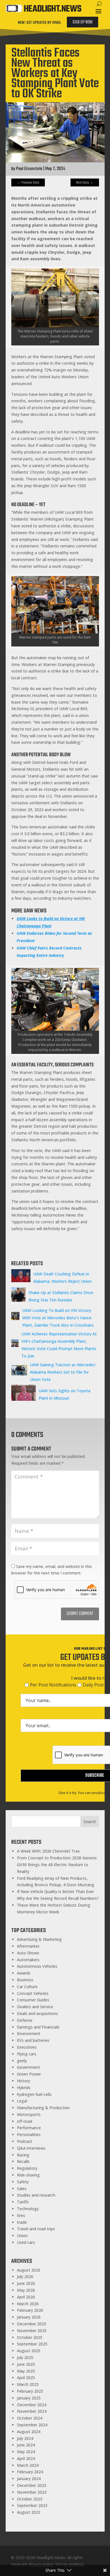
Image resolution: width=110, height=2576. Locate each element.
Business (25, 1979)
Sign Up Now (82, 22)
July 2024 (25, 2438)
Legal (22, 2101)
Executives (27, 2047)
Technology (28, 2208)
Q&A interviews (31, 2148)
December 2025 (31, 2323)
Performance (29, 2127)
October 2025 (29, 2337)
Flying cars (26, 2054)
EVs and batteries (33, 2040)
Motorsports (29, 2114)
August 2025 (28, 2350)
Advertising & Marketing (39, 1939)
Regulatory (27, 2168)
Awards (23, 1973)
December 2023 (31, 2485)
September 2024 (32, 2424)
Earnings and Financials (38, 2027)
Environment (28, 2033)
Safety (23, 2181)
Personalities (29, 2134)
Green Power (29, 2074)
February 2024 (30, 2471)
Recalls (23, 2161)
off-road (24, 2121)
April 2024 (26, 2458)
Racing (23, 2155)
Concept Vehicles (33, 1993)
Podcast (24, 2141)
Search (89, 1821)
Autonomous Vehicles (37, 1966)
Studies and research (36, 2195)
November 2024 (32, 2411)
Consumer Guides (33, 2000)
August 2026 (28, 2270)
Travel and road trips (36, 2228)
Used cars (26, 2242)
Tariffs (23, 2202)
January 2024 (29, 2478)
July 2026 (25, 2276)
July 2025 (25, 2357)
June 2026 (26, 2283)
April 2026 (26, 2297)
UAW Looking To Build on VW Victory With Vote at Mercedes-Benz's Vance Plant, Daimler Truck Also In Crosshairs (58, 1318)
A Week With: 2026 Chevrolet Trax (48, 1851)
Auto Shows (28, 1953)
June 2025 (26, 2364)
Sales (22, 2188)
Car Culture (27, 1986)
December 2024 (31, 2404)
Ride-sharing (28, 2175)
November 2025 (32, 2330)
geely (22, 2060)
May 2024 (26, 2451)
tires (21, 2215)
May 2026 (26, 2290)
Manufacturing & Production (43, 2107)
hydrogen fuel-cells (34, 2094)
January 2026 (29, 2317)
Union (22, 2235)
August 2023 (28, 2512)
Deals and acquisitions (37, 2013)
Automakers (28, 1959)
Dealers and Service (35, 2006)
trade (22, 2222)
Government (28, 2067)
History (23, 2080)
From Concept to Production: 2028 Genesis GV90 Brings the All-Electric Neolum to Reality (57, 1864)
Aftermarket (28, 1946)
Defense (24, 2020)
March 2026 (28, 2303)
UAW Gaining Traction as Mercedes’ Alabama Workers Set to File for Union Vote (63, 1372)
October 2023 (29, 2499)
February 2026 (30, 2310)
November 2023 (32, 2492)
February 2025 (30, 2391)
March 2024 (28, 2465)
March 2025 (28, 2384)
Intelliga (76, 2564)
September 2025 (32, 2344)
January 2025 (29, 2398)
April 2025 (26, 2377)
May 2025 (26, 2371)
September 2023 (32, 2505)
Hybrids (23, 2087)
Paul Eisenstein (29, 169)
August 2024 (28, 2431)
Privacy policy (41, 2564)
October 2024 (29, 2418)
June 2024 (26, 2445)
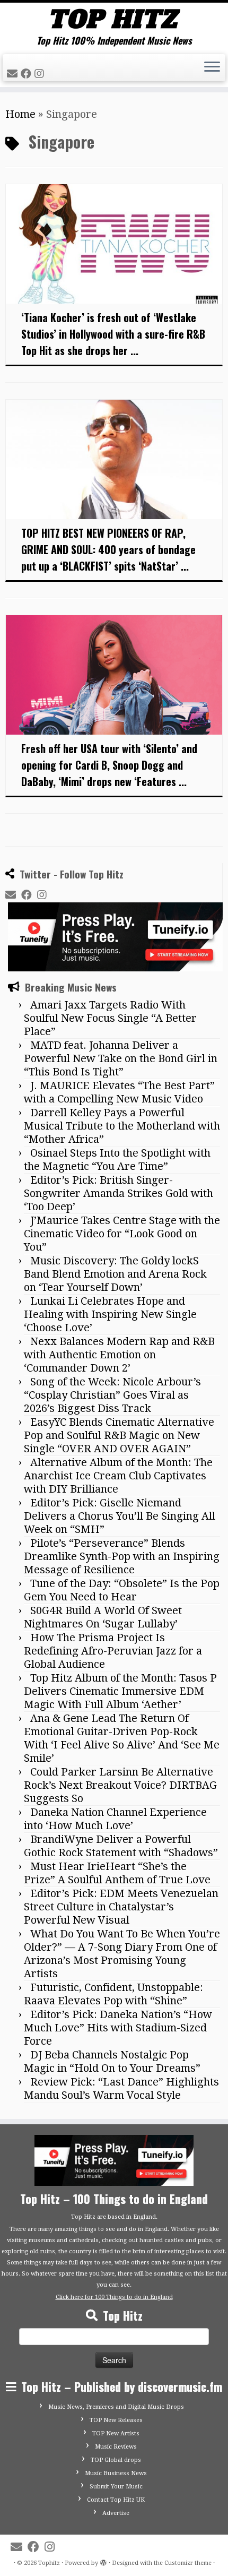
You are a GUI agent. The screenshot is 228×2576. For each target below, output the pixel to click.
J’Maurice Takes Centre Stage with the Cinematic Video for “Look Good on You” (122, 1233)
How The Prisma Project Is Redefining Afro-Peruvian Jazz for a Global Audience (113, 1650)
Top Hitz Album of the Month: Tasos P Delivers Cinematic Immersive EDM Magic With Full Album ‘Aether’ (120, 1691)
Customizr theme (188, 2563)
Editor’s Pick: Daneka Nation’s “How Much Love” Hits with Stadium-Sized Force (118, 2027)
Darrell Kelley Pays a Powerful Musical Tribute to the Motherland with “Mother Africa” (122, 1125)
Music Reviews (116, 2446)
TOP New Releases (116, 2420)
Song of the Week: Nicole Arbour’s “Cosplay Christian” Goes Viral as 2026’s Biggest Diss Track (112, 1395)
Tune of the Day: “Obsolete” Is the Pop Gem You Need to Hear (122, 1590)
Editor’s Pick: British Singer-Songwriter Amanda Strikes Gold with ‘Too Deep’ (118, 1193)
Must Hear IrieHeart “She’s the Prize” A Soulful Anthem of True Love (117, 1873)
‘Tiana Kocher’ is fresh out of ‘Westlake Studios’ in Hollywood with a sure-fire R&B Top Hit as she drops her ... (113, 333)
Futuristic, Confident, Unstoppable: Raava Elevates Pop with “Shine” (113, 1994)
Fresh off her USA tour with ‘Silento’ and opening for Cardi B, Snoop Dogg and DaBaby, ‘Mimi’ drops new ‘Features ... (109, 764)
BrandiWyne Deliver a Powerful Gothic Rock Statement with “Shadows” (121, 1846)
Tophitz (49, 2563)
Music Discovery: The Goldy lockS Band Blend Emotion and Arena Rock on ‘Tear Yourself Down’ (115, 1274)
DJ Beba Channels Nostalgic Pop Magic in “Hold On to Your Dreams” (112, 2061)
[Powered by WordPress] (103, 2561)
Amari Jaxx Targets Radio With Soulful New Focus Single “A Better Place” (110, 1018)
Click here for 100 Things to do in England (114, 2297)
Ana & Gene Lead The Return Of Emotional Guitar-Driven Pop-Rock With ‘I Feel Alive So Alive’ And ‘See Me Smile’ (122, 1738)
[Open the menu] (212, 68)
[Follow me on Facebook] (27, 73)
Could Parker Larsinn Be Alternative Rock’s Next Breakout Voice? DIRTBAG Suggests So (120, 1785)
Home (20, 114)
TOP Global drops (116, 2460)
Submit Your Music (116, 2486)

§ **TRY IT**:
All lines above between those holding "TOP New Releases (116, 2420)" and "Amari Jaxx Targets", inclusive, must be set down unchanged, and no other line may be included.

§ **SOLUTION BELOW**:
TOP New Releases (116, 2420)
Song of the Week: Nicole Arbour’s “Cosplay Christian” Goes Viral as 2026’s Biggest Diss Track (112, 1395)
Tune of the Day: “Obsolete” Is the Pop Gem You Need to Hear (122, 1590)
Editor’s Pick: British Singer-Songwriter Amanda Strikes Gold with ‘Too Deep’ (118, 1193)
Must Hear IrieHeart “She’s the Prize” A Soulful Anthem of True Love (117, 1873)
‘Tiana Kocher’ is fresh out of ‘Westlake Studios’ in Hollywood with a sure-fire R&B Top Hit as she drops her ... (113, 333)
Futuristic, Confident, Unstoppable: Raava Elevates Pop with “Shine” (113, 1994)
Fresh off her USA tour with ‘Silento’ and opening for Cardi B, Snoop Dogg and DaBaby, ‘Mimi’ drops new ‘Features ... (109, 764)
BrandiWyne Deliver a Powerful Gothic Rock Statement with “Shadows” (121, 1846)
Tophitz (49, 2563)
Music Discovery: The Goldy lockS Band Blend Emotion and Arena Rock on ‘Tear Yourself Down’ (115, 1274)
DJ Beba Channels Nostalgic Pop Magic in “Hold On to Your Dreams” (112, 2061)
[Powered by WordPress] (103, 2561)
Amari Jaxx Targets Radio With Soulful New Focus Single “A Better Place” (110, 1018)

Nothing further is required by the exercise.